The senior partner struck the gong which stood upon the table. "Gilray," he said quietly, "go out and bring in a policeman."
Captain Hamilton Miggs seemed to be somewhat startled by this sudden move of his antagonist. "Steady your helm, governor," he said. "What are ye up to now?"
"I'm going to give you in charge."
"What for?"
"For intimidation and using threatening language, and endeavouring to extort money under false pretences."
"There's no witnesses," the sailor said in a half-cringing, half-defiant manner.
"Oh yes, there are," Ezra Girdlestone remarked, coming into the room. He had been standing between the two doors which led to the counting-house, and had overheard the latter portion of the conversation. "Don't let me interrupt you. You were saying that you would blacken my father's character unless he increased your salary."
"I didn't mean no harm," said Captain Hamilton Miggs, glancing nervously from the one to the other. He had been fairly well known to the law in his younger days, and had no desire to renew the acquaintance.
"Who painted out those Plimsoll marks?" asked the merchant.
"It was me."
"Did any one suggest it to you?"
"No."
"Shall I send in the policeman, sir?" asked Gilray, opening the door.
"Ask him to wait for a moment," Girdlestone answered.
"And now, captain, to return to the original point, shall we dry dock the Black Eagle and reduce the salary, or do you see your way to going back in her on the same terms?"
"I'll go back and be damned to it!" said the captain recklessly, plunging his hands into the pockets of his pea jacket and plumping back into his chair.
"That's right," his grim employer remarked approvingly.
"But swearing is a most sinful practice. Send the policeman away, Ezra."

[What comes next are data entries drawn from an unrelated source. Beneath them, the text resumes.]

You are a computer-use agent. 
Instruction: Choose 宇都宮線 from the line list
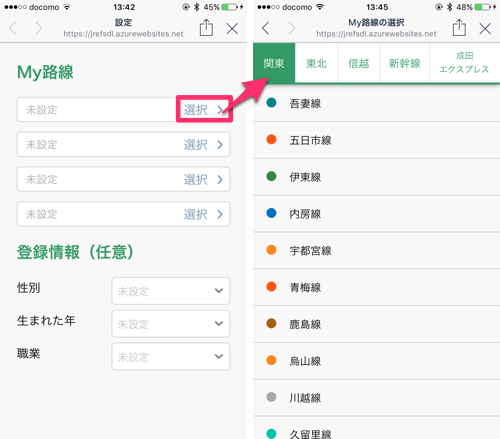pyautogui.click(x=376, y=250)
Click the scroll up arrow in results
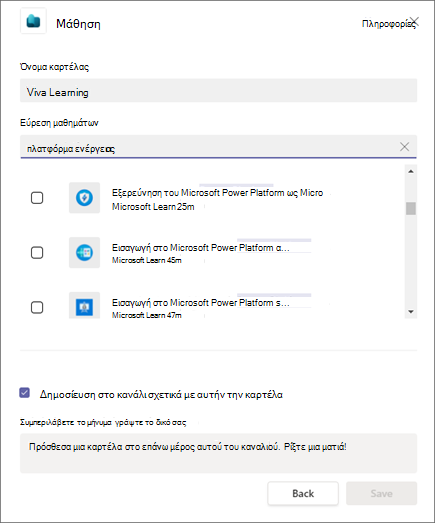This screenshot has height=523, width=435. 411,171
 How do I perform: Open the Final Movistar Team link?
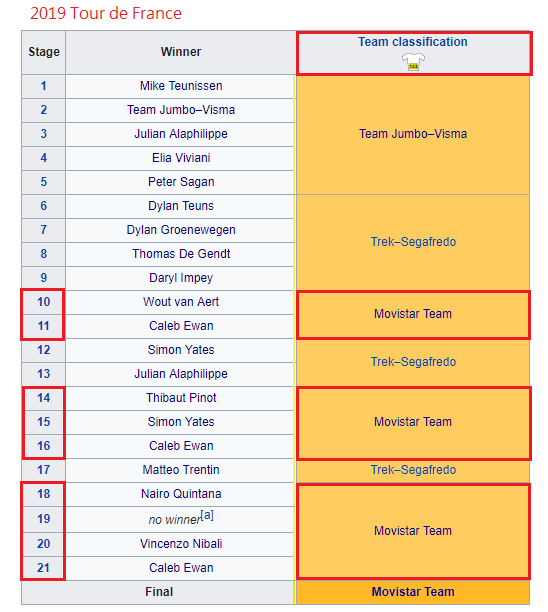[413, 592]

The young man went out with an amused smile, and the two were left together again.
"You'll not be able to pass the Government inspector unless you do something to her," the seaman said after a long pause, during which he brooded over his wrongs.
"Of course we shall do something. The firm is not mean, though it avoids unnecessary expense. We'll put a coat of paint on her, and some pitch, and do up the rigging. She's a stout old craft, and with one of the smartest sailors afloat in command of her—for we always give you credit for being that—she'll run many a voyage yet."

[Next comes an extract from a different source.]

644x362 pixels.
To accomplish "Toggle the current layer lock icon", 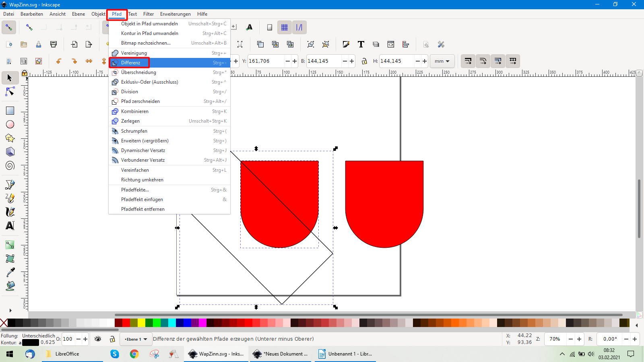I will (112, 339).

"I'm paid for the risk, guv'nor, as you said just now," the sailor remarked. "But don't it seem kind o' hard on them as isn't—on the mates an' the hands?"

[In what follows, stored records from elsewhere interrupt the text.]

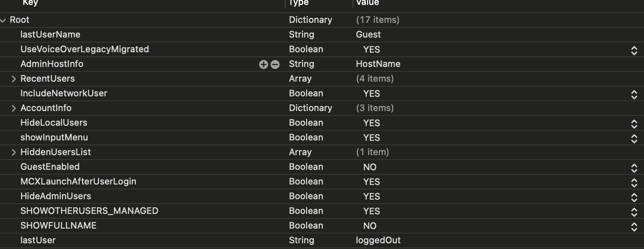This screenshot has height=249, width=644.
Task: Expand the HiddenUsersList array
Action: pos(14,152)
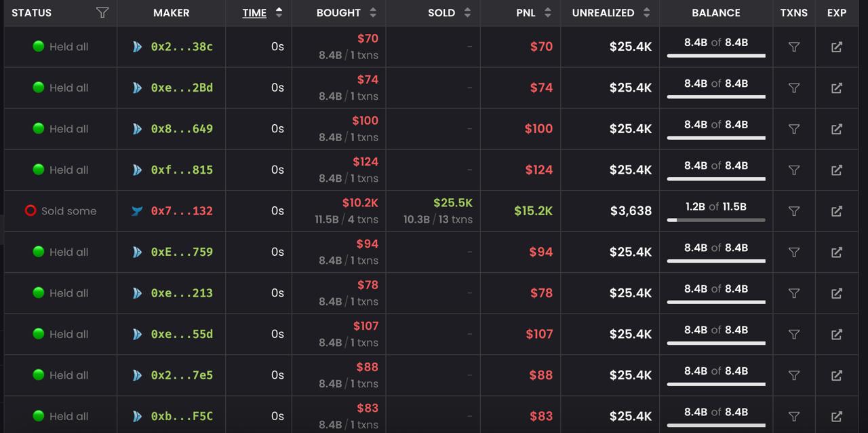The image size is (868, 433).
Task: Click the bird icon beside 0x7...132
Action: click(x=137, y=211)
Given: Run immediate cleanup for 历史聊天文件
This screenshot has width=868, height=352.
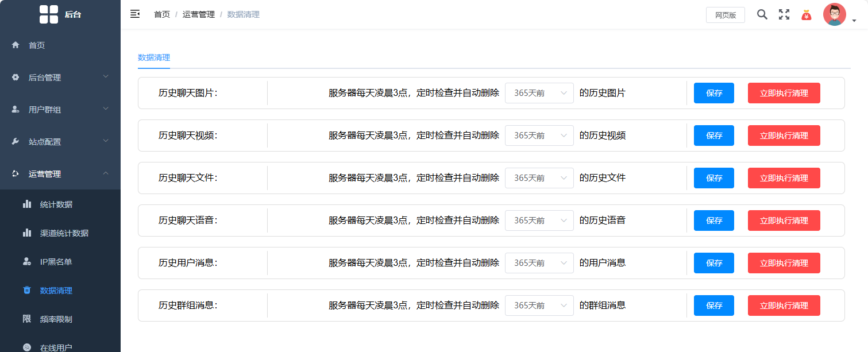Looking at the screenshot, I should pos(784,178).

"There is always a risk, my dear captain. There is nothing in the world without risk. You remember what is said about those who go down to the sea in ships. They see the wonders of the deep, and in return they incur some little danger. My house in Eccleston Square might be shaken down by an earthquake, or a gale might blow in the walls, but I'm not always brooding over the chance of it. There's no use your taking it for granted that some misfortune will happen to the Black Eagle."
The sailor was silenced, but not convinced by his employer's logic. "Well, well," he said sulkily, "I am going, so there's an end of it, and there's no good in having any more palaver about it. You have your object in running rotten ships, and you make it worth my while to take my chances in them. I'm suited, and you're suited, so there's no more to be said."
"That's right. Have some more rum?"
"No, not a spot."
"Why not?"
"Because I likes to keep my head pretty clear when I'm a-talkin' to you, Muster Girdlestone. Out o' your office I'll drink to further orders, but I won't do business and muddle myself at the same time. When d'ye want me to start?"
"When she's unloaded and loaded up again. Three weeks or a month yet. I expect that Spender will have come in with the Maid of Athens by that time."
"Unless some accident happens on the way," said Captain Hamilton Miggs, with his old leer. "He was at Sierra Leone when we came up the coast. I couldn't put in there, for the swabs have got a warrant out ag'in me for putting a charge o' shot into a nigger."
"That was a wicked action—very wrong, indeed," the merchant said gravely. "You must consider the interests of the firm, Miggs. We can't afford to have a good port blocked against our ships in this fashion. Did they serve this writ on you?"
"Another nigger brought it aboard."
"Did you read it?"
"No; I threw it overboard."
"And what became of the negro?"
"Well," said Miggs with a grin, "when I threw the writ overboard he happened to be a-holdin' on to it. So, ye see, he went over, too. Then I up anchor and scooted."
"There are sharks about there?"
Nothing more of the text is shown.